FEDERICO D’ASCOLI
Cronaca

La mannaia di Donald sulle imprese. I super dazi al 30% frenano l’export

L’effetto delle nuove tariffe doganali pesa sull’oro che già pagava quasi il 16%. Con gli States affari da 200 milioni

L’effetto delle nuove tariffe doganali pesa sull’oro che già pagava quasi il 16%. Con gli States affari da 200 milioni

L’effetto delle nuove tariffe doganali pesa sull’oro che già pagava quasi il 16%. Con gli States affari da 200 milioni

L’economia aretina è di fronte a una minaccia commerciale senza precedenti. I dazi al 30% su qualsiasi merce annunciati dagli Stati Uniti sui beni europei. Misura ancora in fase di definizione dall’imprevedibile Donald Trump ma già sufficiente a generare apprensione in un territorio che, nonostante la diversificazione geografica, continua a guardare oltreoceano come a uno dei mercati di riferimento. L’export aretino ha registrato una crescita complessiva spinta dall’oreficeria e dai metalli preziosi. Dentro numeri positivi, tuttavia, il sistema moda che comprende tessile, abbigliamento, pelletteria e calzature, ha avuto performance più contenute. Davanti è arrivata l’elettronica con tante aziende impegnate su componenti e sistemi per automazione e motori: un export da 76 milioni all’anno.

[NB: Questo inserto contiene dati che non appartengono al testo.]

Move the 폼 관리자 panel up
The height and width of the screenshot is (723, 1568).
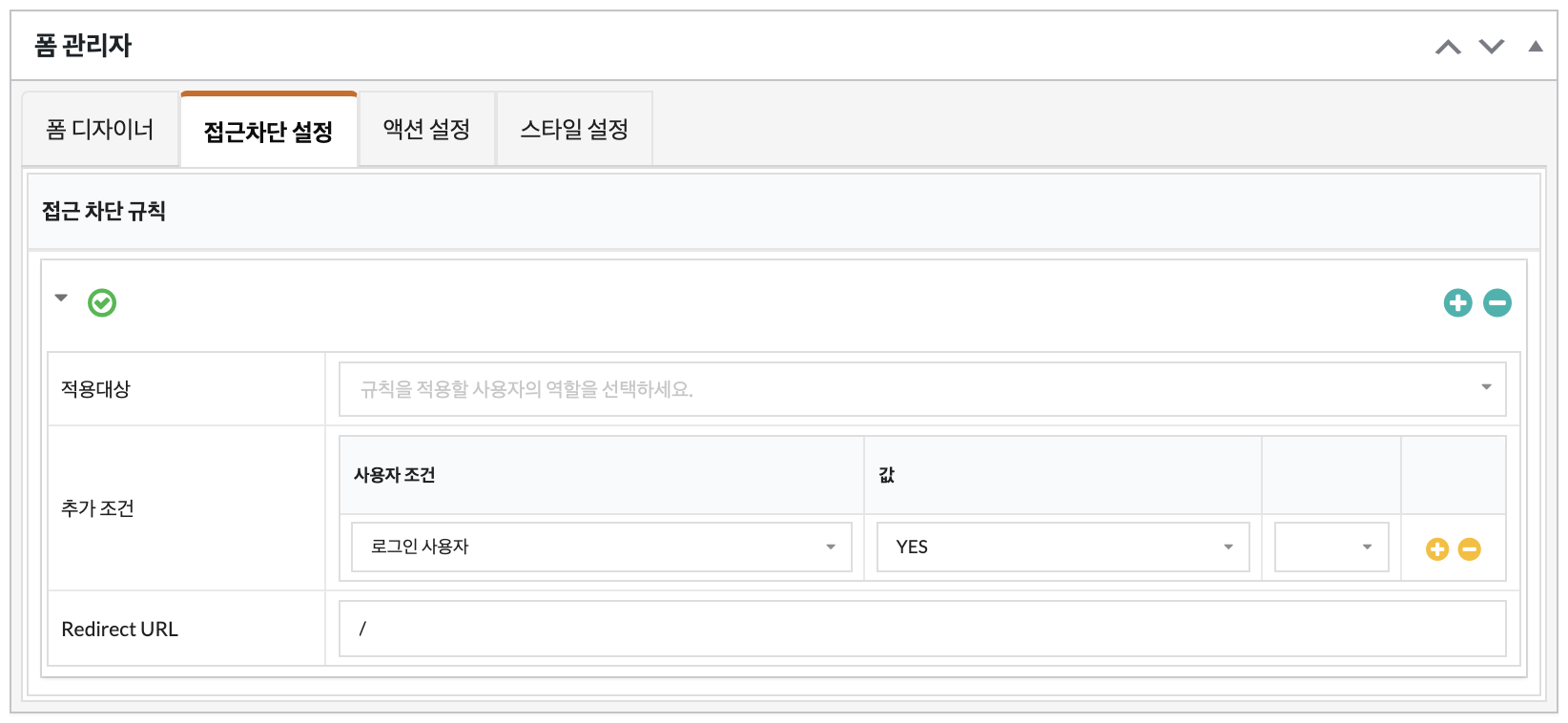(x=1448, y=47)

Nel corso dell’anno si è osservata una ripresa dell’export moda aretino nei vari comparti, con leggere flessioni solo in alcuni segmenti, mentre l’agricoltura ha mostrato una crescita significativa, con il settore primario che rappresenta un valore aggiunto per la provincia.

Il comparto agricolo, pur meno rilevante in valore assoluto rispetto alla manifattura, beneficia della forza della Valdichiana: cereali, ortaggi, vino, olio e allevamento rappresentano una parte significativa delle attività locali. L’agroalimentare mantiene una crescita stabile a livello regionale.

Il panorama internazionale impone riflessioni: con il settore moda nazionale in fase di leggera flessione, Arezzo ha saputo contenere i danni grazie a dinamiche produttive positive e a filiere legate al made in Italy. La pelletteria e le calzature aretine hanno mostrato ottimi risultati nel primo trimestre dell’anno, segnando incrementi importanti rispetto ai periodi precedenti.

Il settore orafo è quello che trema di più: negli Stati Uniti, le aziende orafe aretine hanno venduto ingenti volumi in gioielli e metalli preziosi. Nel primo trimestre dell’anno la quota export verso gli Usa ha subito una flessione, segnando un calo rispetto ai periodi precedenti.

La flessione riflette il clima di incertezza legato proprio alla possibile imposizione dei dazi, che colpirebbero direttamente i prodotti finiti importati da oltreoceano, rendendoli meno competitivi rispetto alla concorrenza asiatica.

Tra i principali mercati di sbocco del distretto la Turchia, che aveva assorbito una quota rilevante di export aretino, è in caduta libera. Meglio gli Emirati Arabi Uniti ma gli Usa si posizionano tra i principali mercati, rappresentando ancora un mercato chiave per valore e prestigio.

A pesare sulle imprese non è solo la minaccia dei dazi, ma anche il boom del prezzo dell’oro, che si è fermato oltre quote 92 euro al grammo.

Un aumento che comprime i margini per le aziende orafe, specie quelle di dimensioni medio-piccole, che rappresentano la maggioranza del tessuto produttivo. In uno scenario dove l’export vale una quota significativa del fatturato, anche una contrazione marginale nei mercati più redditizi può tradursi in tagli alle commesse e riduzioni dell’orario lavorativo.

"Fino a poco tempo fa le imposte doganali erano al 6%, oggi siamo al 16%, e con le nuove misure rischiamo di salire ancora. Un grammo d’oro da 91 euro arriva a costare oltre 120 dollari. Così perdiamo fette di mercato" spiega Mauro Benvenuto, dirigente di Cna e presidente di turno della Consulta orafa: "L’incertezza pesa come il piombo: è un momento di sofferenza, ma la qualità del nostro prodotto resta il punto di forza. Bisogna tenere duro".

Il futuro resta incerto, ma Arezzo ha dalla sua la forza di un modello produttivo flessibile e radicato. I dazi, se entreranno in vigore, saranno un ostacolo concreto. Ma le imprese locali sembrano aver già imboccato la strada della reazione. La sfida è aperta.